A friend has offered me a log that's supposed to be lignum vitae. I was sceptical, but the story is: a serious woodworker, north of Toronto, had imported this about 20 years ago for personal work. Never got around to it before emigrating to the UK and left it behind. Its been gathering dust in a barn since then.

Its heavy, very dark and no cracks (apparantly)

I'm heading up next weekend to check this out and have a couple of questions.

1 - other than weight and hardness, is there a way to establish what this wood really is? (its its nice wood, I likely don't care if its really is lignum vitae - I won't be using it for boat building)

2 - If I wanted to cut out some longer strips, whats the best way?

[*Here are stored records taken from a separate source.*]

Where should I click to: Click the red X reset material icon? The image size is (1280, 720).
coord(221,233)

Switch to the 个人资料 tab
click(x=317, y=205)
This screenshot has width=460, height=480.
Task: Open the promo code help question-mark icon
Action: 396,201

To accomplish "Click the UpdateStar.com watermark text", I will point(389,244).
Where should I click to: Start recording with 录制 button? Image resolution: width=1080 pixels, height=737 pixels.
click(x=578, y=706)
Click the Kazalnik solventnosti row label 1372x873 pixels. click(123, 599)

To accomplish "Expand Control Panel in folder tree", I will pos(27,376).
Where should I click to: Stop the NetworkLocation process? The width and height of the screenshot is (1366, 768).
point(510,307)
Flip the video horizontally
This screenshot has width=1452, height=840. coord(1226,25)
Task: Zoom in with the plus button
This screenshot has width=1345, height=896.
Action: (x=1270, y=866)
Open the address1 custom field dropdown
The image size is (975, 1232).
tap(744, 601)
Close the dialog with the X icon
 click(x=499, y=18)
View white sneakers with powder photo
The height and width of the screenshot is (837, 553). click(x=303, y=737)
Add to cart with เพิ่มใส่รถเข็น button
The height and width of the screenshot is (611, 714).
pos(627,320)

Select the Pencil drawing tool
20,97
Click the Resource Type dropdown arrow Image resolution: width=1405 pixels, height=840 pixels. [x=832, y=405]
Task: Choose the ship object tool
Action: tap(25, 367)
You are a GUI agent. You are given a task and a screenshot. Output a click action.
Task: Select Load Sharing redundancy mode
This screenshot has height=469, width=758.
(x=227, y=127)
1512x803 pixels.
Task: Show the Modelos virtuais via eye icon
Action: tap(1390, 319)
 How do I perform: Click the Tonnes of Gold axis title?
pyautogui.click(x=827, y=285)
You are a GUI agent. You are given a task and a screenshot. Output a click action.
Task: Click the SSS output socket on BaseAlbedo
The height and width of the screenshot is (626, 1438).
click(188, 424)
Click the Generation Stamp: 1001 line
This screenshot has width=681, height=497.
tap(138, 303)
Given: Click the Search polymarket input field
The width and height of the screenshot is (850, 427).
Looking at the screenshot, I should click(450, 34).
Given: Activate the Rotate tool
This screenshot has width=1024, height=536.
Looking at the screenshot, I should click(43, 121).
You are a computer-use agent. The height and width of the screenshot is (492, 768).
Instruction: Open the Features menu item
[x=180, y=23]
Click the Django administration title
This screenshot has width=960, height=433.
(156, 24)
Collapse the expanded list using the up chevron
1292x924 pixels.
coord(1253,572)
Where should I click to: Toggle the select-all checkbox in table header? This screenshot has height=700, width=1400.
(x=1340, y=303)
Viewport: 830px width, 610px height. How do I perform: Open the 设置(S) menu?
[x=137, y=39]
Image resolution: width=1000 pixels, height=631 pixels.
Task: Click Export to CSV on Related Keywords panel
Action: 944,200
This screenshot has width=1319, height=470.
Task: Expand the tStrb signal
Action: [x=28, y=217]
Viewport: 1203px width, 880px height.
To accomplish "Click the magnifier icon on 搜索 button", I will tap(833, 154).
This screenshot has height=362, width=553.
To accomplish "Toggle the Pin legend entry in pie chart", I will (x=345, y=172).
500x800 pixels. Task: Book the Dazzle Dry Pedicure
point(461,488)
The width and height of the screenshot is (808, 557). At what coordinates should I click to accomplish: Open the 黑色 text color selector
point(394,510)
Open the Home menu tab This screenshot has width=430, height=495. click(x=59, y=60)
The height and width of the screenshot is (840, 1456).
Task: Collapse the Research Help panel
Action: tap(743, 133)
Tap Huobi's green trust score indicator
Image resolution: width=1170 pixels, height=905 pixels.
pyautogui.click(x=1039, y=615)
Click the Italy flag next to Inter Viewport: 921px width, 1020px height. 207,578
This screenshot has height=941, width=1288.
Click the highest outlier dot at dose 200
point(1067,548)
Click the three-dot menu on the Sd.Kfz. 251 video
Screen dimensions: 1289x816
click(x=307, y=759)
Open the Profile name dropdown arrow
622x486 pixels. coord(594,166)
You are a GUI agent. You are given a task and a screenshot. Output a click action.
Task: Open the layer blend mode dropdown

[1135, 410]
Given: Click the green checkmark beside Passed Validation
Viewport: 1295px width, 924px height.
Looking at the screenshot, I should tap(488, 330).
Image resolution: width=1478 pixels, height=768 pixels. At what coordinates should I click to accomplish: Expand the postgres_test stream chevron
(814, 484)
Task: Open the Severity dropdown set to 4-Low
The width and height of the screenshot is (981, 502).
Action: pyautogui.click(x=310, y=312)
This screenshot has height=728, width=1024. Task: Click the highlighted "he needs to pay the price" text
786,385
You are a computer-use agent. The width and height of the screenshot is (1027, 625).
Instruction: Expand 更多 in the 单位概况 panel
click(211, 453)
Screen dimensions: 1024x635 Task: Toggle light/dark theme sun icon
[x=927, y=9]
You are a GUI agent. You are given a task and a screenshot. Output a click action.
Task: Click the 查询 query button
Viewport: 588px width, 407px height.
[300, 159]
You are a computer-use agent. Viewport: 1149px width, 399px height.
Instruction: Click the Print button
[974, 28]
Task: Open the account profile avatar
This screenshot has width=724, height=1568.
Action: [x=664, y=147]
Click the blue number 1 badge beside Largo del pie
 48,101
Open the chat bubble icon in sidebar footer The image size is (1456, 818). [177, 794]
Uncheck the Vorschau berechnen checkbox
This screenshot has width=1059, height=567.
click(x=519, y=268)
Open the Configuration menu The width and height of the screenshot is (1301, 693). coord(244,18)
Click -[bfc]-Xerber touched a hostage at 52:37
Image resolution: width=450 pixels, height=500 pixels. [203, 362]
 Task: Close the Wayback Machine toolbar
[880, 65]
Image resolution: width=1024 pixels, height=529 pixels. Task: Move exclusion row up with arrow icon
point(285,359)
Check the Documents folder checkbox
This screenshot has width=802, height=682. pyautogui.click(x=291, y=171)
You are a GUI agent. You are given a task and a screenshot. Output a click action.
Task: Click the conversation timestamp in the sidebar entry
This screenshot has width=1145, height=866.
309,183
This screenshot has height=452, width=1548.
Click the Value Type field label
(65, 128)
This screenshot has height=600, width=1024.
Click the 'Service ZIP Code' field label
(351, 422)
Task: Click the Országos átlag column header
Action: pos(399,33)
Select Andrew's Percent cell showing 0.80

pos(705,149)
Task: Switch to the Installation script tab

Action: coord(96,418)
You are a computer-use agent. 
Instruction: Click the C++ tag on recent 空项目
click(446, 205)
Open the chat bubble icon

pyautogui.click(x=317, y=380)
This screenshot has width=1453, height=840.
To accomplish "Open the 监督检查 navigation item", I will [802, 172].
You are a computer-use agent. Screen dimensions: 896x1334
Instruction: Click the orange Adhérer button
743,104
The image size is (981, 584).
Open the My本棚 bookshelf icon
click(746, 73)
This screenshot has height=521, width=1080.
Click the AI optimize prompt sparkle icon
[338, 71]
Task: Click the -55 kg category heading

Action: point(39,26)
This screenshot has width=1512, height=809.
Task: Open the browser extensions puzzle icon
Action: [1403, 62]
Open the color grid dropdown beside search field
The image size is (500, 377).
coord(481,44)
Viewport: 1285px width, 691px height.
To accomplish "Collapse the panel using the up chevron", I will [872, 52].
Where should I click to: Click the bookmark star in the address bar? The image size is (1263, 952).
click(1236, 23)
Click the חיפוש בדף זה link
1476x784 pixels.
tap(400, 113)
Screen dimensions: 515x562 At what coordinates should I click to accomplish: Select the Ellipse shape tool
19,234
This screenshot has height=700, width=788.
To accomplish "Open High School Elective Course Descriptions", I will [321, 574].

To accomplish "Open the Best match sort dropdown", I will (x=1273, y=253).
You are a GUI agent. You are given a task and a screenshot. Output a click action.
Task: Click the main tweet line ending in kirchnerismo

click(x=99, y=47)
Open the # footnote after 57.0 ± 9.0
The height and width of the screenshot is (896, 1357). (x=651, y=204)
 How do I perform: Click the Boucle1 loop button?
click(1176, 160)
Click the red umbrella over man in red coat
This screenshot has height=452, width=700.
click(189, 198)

The local saw mills won't touch it. I don't have a huge shop, but do have access to a local high school shop.

Most of my usage will be on the lathe, but I might plan some other ideas. Haven't given it too much thought until I see the wood.

Thanks for your help.

Olaf
Toronto


----------



## Daren (Oct 14, 2006)

I would like to see pictures...that sounds like a score.


----------



## Streamwinner (Nov 25, 2008)

Maybe this will help:

http://www.hobbithouseinc.com/personal/woodpics/lignum vitae.htm

(Thanks, Paul!)


----------



## TexasTimbers (Oct 17, 2006)

I just turned a bottle stopper from one of our exotic blanks that was labeled as Lignum Vitae, but it's actually Verawood. Although Verawood doesn't look anyting like LV, the properties are almost identical. It's a dream to work with. 

We do have some LV pen blanks but I'd love to get my hands on a nice size chunk of it. I hope your log really is LV, and also that you'd like to have a new friend. :innocent:


----------